|
Miguel Ángel y
Andrea son un matrimonio latinoamericano que tienen tres hijos. Para
darles un mejor futuro, Miguel Ángel vino a España hace seis años. Hasta
que arregló sus papeles, no tenía trabajo fijo, haciendo como todos los
emigrantes “un poco de todo”. Unos amigos narcotraficantes le ofrecieron
traer a Málaga un paquete de droga. Él al principio dudo pero los cinco
mil euros que le ofrecieron le tentaron y al final lo aceptó. El me
comentaba:
- “Todo sea por el bien y el futuro de mis
hijos”.
Pero la
policía detuvo a Miguel Ángel con la droga, y hoy está en la cárcel
cumpliendo por un delito contra la salud pública. Ya lleva tres años de
condena y solo le quedan seis meses para salir de la cárcel.
Andrea, su
mujer, llegó a España hace nueve meses…También le tentaron para llevar
un paquete de drogas… Ella nos comenta:
- Dudé
mucho porque ya tenía mi esposo en la cárcel y no quería acabar
con él. Pero no tenía nada en España, necesitaba dinero para
alquilar un piso, para comer, para enviar a mis hijos y a mis
padres a Perú. Y al final me arriesgué y acepté la pasta.
Por otra
parte, Miguel Ángel me comenta:
- Le cuento padre que por un lado estoy
contento y por otro estoy triste. Estoy contento porque dentro
de seis meses cumpliré mi pena y saldré de la cárcel. Pero
también estoy triste porque mi mujer, Andrea, seguirá aquí en la
prisión. Estoy ya contando los días para salir a la calle y
poder trabajar honradamente y así poder pagar un buen abogado
para que pronto salga Andrea.

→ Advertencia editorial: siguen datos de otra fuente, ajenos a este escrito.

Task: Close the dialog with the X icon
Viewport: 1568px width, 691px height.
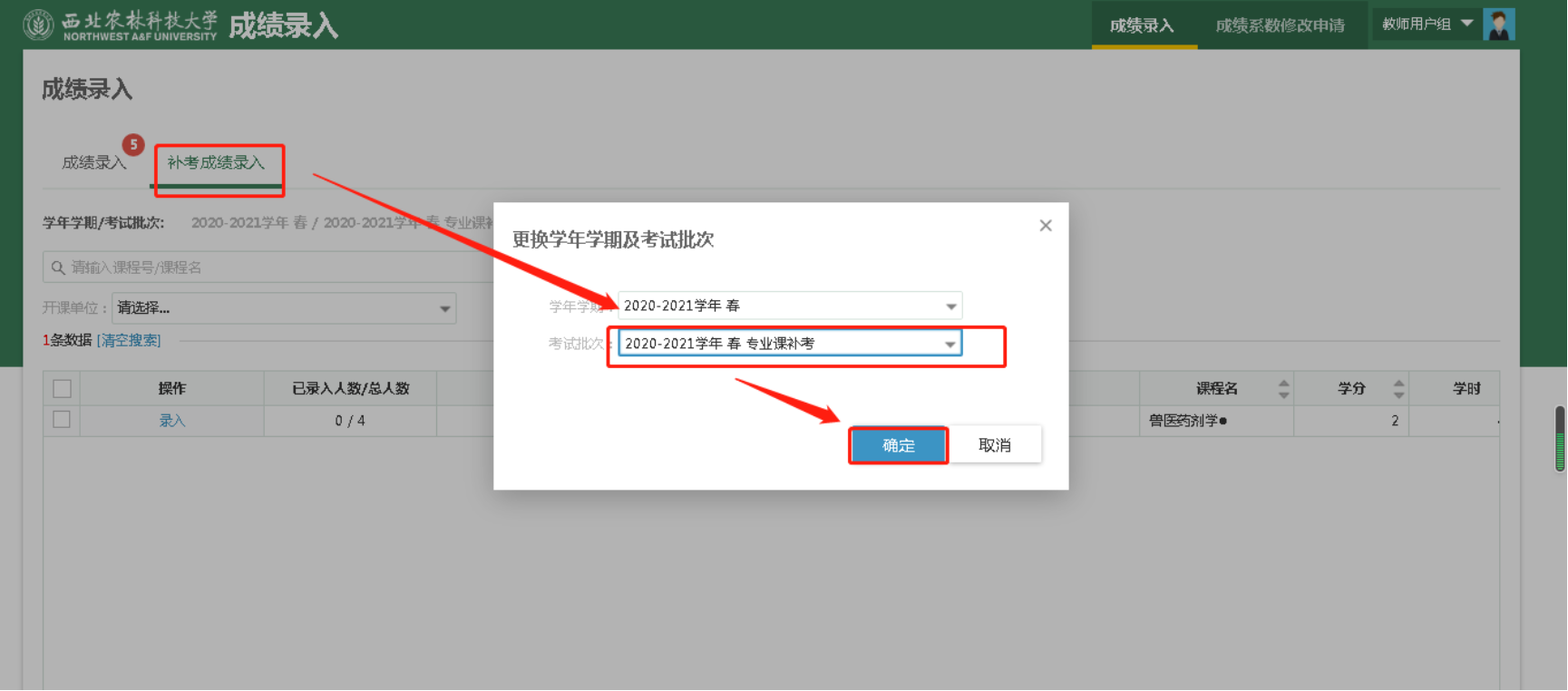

También me da mucha pena pensar en
mis hijos que por culpa de nuestros errores han tenido que
hacerse cargo de ellos mis padres que ya son mayores.
Preguntas para la reflexión:
1.-
¿Cuales son los sentimientos de Miguel Ángel y Andrea en la cárcel?.
2.- ¿Crees
que la pobreza y las necesidades materiales justifican meterse en el
negocio de las drogas?.
3.- ¿Qué le aconsejarías a este matrimonio?.